■ Written tasks:
1. Answer these questions about the git email:
(a) Which command did Mikko Oksalahti try that would lose his local changes?
(b) How many files had local changes?
(c) What does the reply suggest doing?
2. Can you resume the git email about restoring deleted files, picking up from its final sentence?

** BEGIN Page extract **

On Tue, Dec 1, 2009 at 5:25 PM, Mikko Oksalahti <mikko@xxxxxxxx> wrote:
> How do I now get the accidentally deleted files back from the repository without
> losing local changes made to 10 files?
>
> I've tried using: "git checkout HEAD ." but my local changes after last commit
> will be lost.
>
> I've tried using: "git pull ." but the deleted files are not restored.
>
> So I'm looking for an "svn update" equivalent command that would semantically do
> this: "Get the latest version of all files from the repository and merge them
> with any local changes I've made to files."

Are you looking for a command that

  "Restore deleted files, without reverting local changes",

or

  "Get the latest version of all files from the repository and merge
them with any local changes I've made to files."?

I would suggest adding the changed files, then doing a checkout.

** END Page extract **
** BEGIN Given entries **

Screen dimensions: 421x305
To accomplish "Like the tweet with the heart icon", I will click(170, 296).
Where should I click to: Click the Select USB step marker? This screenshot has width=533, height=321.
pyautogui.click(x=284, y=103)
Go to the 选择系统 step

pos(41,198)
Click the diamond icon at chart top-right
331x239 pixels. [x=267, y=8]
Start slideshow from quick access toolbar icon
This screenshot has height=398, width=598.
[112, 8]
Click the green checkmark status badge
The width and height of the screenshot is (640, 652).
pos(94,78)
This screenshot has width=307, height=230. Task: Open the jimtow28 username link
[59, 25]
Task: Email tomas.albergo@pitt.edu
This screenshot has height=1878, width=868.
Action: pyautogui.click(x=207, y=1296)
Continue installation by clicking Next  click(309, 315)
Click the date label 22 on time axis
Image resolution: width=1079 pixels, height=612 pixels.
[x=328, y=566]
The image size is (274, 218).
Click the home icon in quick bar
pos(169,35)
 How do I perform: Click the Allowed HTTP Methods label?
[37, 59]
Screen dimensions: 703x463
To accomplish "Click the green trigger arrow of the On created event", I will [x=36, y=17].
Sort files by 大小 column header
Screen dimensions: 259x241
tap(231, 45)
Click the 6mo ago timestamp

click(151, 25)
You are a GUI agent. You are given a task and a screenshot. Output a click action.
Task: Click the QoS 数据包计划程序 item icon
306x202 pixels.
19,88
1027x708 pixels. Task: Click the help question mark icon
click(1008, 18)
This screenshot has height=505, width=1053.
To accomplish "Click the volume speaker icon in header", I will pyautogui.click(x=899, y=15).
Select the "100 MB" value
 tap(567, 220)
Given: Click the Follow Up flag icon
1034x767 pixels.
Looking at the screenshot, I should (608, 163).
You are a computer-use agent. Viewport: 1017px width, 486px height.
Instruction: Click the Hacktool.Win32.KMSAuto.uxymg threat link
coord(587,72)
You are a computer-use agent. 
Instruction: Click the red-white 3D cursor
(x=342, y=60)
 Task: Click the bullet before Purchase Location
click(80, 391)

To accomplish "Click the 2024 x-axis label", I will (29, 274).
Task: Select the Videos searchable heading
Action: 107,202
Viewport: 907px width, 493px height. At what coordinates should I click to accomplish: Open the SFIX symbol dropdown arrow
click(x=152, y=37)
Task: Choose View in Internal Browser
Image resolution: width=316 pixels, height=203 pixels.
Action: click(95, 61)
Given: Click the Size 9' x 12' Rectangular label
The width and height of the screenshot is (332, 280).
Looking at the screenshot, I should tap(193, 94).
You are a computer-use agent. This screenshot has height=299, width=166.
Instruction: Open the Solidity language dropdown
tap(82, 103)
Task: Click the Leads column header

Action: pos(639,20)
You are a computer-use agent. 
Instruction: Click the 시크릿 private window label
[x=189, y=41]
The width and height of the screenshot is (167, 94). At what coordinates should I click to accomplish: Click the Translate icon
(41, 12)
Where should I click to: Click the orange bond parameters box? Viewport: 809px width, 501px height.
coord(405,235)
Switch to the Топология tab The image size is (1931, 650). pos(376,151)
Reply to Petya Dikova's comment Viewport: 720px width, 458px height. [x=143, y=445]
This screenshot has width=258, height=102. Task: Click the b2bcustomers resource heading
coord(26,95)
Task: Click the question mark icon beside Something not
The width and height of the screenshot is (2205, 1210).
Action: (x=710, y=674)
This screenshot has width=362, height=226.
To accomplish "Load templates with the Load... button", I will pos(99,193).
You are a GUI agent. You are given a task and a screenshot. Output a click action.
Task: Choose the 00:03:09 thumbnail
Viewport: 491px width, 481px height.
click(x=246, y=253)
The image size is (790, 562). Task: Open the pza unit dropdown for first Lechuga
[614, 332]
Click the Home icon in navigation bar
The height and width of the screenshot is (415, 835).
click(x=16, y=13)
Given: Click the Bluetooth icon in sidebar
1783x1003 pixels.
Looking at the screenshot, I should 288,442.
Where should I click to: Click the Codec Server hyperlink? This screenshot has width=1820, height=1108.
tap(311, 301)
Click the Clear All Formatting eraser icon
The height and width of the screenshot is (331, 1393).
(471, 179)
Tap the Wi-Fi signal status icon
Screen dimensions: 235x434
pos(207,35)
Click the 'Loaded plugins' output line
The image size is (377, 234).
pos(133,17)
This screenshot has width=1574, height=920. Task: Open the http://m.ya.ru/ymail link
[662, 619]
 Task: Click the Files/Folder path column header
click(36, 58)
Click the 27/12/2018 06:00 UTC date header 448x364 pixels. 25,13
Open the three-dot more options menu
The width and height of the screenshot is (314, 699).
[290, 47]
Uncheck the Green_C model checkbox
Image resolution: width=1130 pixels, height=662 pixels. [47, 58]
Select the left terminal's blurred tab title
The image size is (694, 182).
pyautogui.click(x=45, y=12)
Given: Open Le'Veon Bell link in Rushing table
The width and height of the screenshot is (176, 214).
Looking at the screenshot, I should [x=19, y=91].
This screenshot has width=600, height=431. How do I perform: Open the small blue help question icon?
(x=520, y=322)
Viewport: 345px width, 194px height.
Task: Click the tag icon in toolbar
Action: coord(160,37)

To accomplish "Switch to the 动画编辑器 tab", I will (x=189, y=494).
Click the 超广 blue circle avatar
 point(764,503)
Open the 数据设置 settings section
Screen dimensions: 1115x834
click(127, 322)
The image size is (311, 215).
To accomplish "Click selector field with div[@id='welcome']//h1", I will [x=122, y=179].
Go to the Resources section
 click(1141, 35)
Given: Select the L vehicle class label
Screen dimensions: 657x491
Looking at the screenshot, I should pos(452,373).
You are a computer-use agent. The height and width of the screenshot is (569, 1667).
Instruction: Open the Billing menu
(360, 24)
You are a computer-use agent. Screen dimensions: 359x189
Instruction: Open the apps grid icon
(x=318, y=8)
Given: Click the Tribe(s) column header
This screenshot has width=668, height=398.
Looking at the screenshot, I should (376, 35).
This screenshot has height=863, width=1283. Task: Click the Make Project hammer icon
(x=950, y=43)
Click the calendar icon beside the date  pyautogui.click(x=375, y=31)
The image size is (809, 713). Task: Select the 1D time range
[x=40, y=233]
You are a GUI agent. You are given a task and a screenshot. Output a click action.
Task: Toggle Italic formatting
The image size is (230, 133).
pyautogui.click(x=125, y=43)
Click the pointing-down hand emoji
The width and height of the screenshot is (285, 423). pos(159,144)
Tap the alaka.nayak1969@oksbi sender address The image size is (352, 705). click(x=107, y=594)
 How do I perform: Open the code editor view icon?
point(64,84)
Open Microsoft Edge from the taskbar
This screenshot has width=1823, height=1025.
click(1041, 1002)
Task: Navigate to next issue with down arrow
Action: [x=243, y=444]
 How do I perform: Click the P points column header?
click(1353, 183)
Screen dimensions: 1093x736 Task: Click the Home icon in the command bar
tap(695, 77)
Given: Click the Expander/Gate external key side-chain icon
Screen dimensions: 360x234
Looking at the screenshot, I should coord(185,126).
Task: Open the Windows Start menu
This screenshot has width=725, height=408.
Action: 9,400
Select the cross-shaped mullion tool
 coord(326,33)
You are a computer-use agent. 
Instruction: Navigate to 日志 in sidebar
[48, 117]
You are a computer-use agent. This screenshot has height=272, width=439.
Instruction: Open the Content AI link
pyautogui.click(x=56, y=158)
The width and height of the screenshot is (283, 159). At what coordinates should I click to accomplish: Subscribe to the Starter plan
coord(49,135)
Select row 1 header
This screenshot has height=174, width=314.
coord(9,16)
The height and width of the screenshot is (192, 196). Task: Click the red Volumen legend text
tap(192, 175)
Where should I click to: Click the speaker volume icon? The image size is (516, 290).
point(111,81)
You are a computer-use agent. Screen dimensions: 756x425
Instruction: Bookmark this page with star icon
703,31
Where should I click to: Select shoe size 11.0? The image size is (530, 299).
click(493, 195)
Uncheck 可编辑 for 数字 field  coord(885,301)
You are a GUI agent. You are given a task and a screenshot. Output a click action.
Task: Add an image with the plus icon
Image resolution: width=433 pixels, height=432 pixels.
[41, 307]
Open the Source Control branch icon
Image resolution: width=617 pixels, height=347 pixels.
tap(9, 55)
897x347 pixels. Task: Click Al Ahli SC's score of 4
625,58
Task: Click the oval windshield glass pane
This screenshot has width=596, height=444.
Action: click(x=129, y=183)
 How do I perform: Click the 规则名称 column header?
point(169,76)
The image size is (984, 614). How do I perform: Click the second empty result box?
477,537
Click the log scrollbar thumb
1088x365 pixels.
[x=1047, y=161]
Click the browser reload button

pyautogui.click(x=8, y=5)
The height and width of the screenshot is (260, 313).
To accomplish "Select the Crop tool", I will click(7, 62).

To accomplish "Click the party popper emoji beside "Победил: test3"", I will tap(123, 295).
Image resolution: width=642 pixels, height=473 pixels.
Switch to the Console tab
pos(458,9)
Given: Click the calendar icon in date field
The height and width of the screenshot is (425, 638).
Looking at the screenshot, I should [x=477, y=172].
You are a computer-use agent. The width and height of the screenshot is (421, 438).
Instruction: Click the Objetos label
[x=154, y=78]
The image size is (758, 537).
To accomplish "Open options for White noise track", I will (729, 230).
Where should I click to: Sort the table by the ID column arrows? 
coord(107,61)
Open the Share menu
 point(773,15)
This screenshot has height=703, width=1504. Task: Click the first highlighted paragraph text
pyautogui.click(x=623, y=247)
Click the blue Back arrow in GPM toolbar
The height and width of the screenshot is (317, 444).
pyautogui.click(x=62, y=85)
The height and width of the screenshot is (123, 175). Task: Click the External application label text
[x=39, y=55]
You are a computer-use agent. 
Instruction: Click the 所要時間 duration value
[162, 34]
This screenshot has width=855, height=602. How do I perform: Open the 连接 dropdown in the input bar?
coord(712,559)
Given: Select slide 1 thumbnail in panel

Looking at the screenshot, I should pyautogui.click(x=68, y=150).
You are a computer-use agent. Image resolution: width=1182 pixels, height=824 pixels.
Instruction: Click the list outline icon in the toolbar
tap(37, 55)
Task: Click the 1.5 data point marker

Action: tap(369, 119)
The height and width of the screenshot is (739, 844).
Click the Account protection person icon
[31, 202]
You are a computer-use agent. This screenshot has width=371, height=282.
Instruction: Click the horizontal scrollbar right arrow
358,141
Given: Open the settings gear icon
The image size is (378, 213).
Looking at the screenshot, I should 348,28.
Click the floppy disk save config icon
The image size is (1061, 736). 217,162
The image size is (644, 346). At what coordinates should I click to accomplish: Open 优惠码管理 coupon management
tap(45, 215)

** END Given entries **

■ Answers to the problems:
1.
(a) "git checkout HEAD ."
(b) 10
(c) Adding the changed files, then doing a checkout.

2.
  git add changed.file1
  git add changed.file2
  git add -p #alternatively, select hunks/changes to add interactively
  git checkout HEAD #although using . (current directory) should give
the same result

Note that your changes have only been added to the index, and you need
to commit them. The index/stage is a concept not in svn. See the user
manual for more on this.

I also suspect you are still thinking in svn mode when you said
getting the latest version from the repository. You already have a
repository locally. It is more an issue of syncing your local
repository with the one that you're following. Unlike svn, every time
you commit, your local repository is updated, not the remote one, and
vice-versa.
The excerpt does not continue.